I want to make a very brief contribution on a few topics. On the first two, home education and personal, social and health education, it is interesting to note that the Government's current stance represents a U-turn. However, there are interesting contrasts in their approach to the two issues.

There are a number of reasons for home education, and it clearly is not one homogenous entity, which makes a heavy-handed and rushed approach to legislating seem singularly inappropriate. I have long been concerned about the lack of support for those home educators who would like to access certain support, and I shall briefly give a constituency example. I have a letter that states:

"This is the last straw. I have heard today that children who are excluded from school will be given home tuition through computers all financed by the government. Where is my Help?

I withdrew my son before he was excluded and we get no help what so ever, not even the right to sit free GCSE's."

So it goes on. I wrote to the local authority and established that there was no help. That was in 2007. I also wrote to the Government, because I was concerned about that mother, who had withdrawn her child from school for the very best of reasons-to ensure that he could make something of his life. I received a letter from the then Schools Minister, Jim Knight, stating:

"We recognise that it is a fundamental right enshrined in law that parents should be free to educate their children at home if they so wish.
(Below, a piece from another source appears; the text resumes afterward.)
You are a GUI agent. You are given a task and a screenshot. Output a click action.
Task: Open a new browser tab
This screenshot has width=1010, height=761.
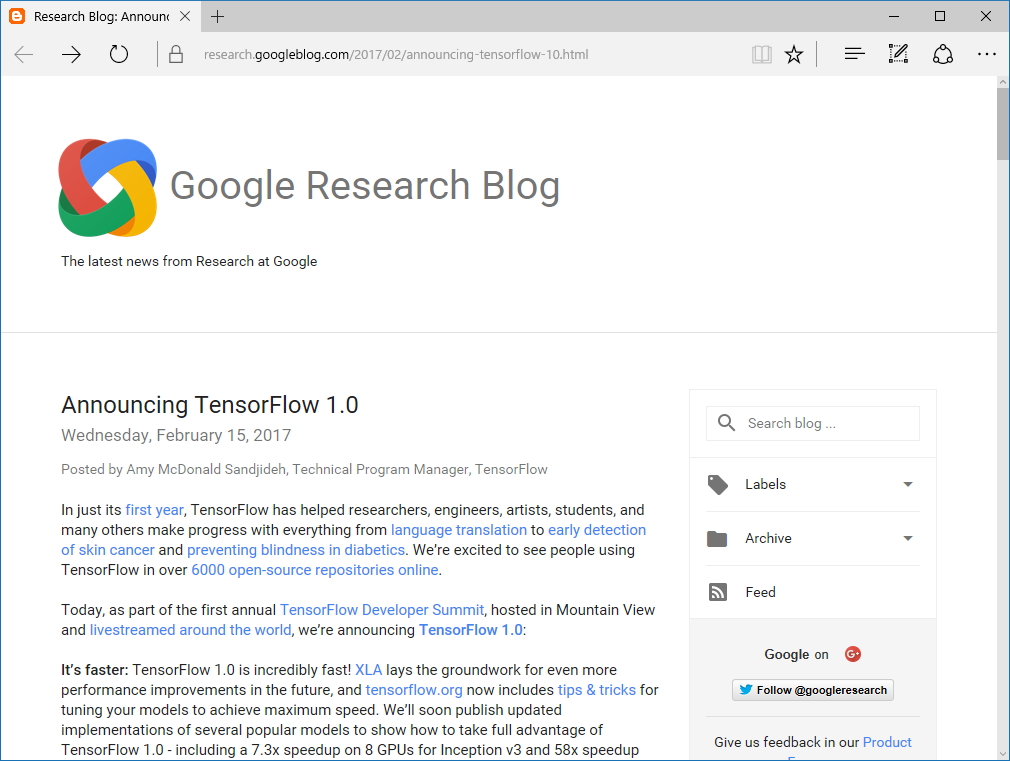point(218,16)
But when deciding to do so or not, parents are strongly encouraged to plan ahead and think carefully about the costs associated with educating children at home. This is because there are no funds directly available from the Government for parents who decide to home educate their children. We believe that school is the best place for the vast majority of children to receive education, therefore funding is devoted to maintaining the state system of schools from which those children benefit. There are currently no plans to change this."

That is quite a statement, which obviously reflects the Department's stance. That stance has affected the culture in the Department and in local authorities. I welcome the fact that the Government and Badman himself identified the need to provide support, but before rushing into legislating, one needs to work on the culture and training. Indeed, I cannot understand why the support that is to be introduced needs legislation.
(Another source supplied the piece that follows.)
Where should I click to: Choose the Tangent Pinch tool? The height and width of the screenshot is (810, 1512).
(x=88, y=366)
Furthermore, when we had revised education guidelines for local authorities-in 2007, dipping into 2008-the Government did not move far. They suggested a few examples of additional support, such as using the library, but certainly nothing like supporting entry into examinations.
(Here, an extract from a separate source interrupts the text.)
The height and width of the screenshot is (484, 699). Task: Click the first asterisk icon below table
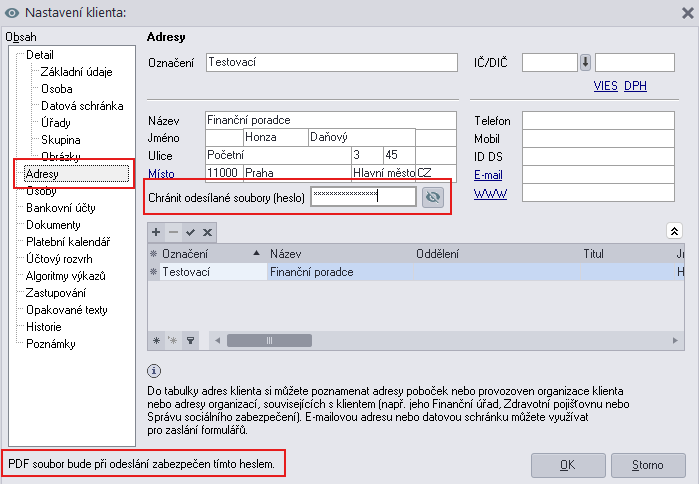[156, 340]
I welcome the U-turn on support, but the problem is everything that comes with it. When we examine the diverse nature of home education, we realise that a large group of competent parents wishes to pursue education for their children and is clearly capable of doing that. Those parents probably removed their children from school because they wanted to escape the straitjacket of the national curriculum. The greatest fear is that, under the Government's proposals, registration and all the strings attached mean that there is no control over the direction of home education. That is why I understand home educators' concerns. It is a complex topic, which needs time. We should deal with it step by step, starting with the important subjects of support and training. We should be wary of a registration scheme, which could represent the most heavy-handed approach and perhaps destroy some imaginative education.

I want briefly to consider PSHE education. I welcome the fact that it may be made statutory. I have proposed that on several occasions when considering other Bills, and been defeated. The difference between that U-turn and the previous one is that once the Government decided to follow that route, they engaged in pilots and a great deal of consultation. There is much to be commended in the proposals. I should have liked the process to start many years ago, but I respect the fact that it has happened. A great deal of engagement with the school, parents and the local community is important, as is high-quality provision. We are placing such high expectations on the provisions that we must all show great leadership. They have the power to deliver a great deal, but they could be just a damp squib if we are not careful.

It is important to dwell on the relationships provisions because they are about empowering young people to say no, whether to alcohol, following the gang or engaging in violence, as well as sex. I am therefore concerned about the opt-out of sex and relationship education at 15, because some aspects are crucial to young people's development. We can usefully explore that in detail in Committee.

I want to consider clause 9, which deals with exceptional provision for ill or excluded children-I do not think that anyone else has referred to it. I am all in favour of improving the education on offer to excluded children. It is one way of stopping the downward spiral of exclusion, truancy and disillusionment with school. However, it is important to get the education right for children and young people who have long-term health conditions. I am not sure what clause 9 offers them. There are parents in my constituency who say, "I'd get more help with home tuition if my child was excluded rather than ill." That cannot be right. I recently had a constituency case of home tuition being needed for someone in the sixth form. It was extremely complex. I was told:

"The Learning and Skills Council allocates funding to local authorities for such cases but the matter rests with Connexions services in discussion with the school concerned on whether this additional support is merited."

There were months of discussions with different bodies, but the child was perhaps let down at the end of the day. In that case, the young person had myalgic encephalomyelitis. She needed to get a secure package to ensure that she could make a sound start to sixth-form studies-probably a mix of school and home tuition-but she failed to get it.

Finally, I echo some of the comments made by Mrs. Cryer and my hon. Friend Mr. Laws. Will the Minister give some clarification on whether there is a loophole in section 58 of the Children Act 2004 that allows certain adults who do not have legal responsibility to use physical punishment on a child in their care? Whereas teachers for the most part are prohibited in law from using such sanctions, the prohibition may not extend to teachers providing under 12.5 hours' education a week, such as those in Sunday schools or madrassahs. That is important, and I would appreciate some clarification.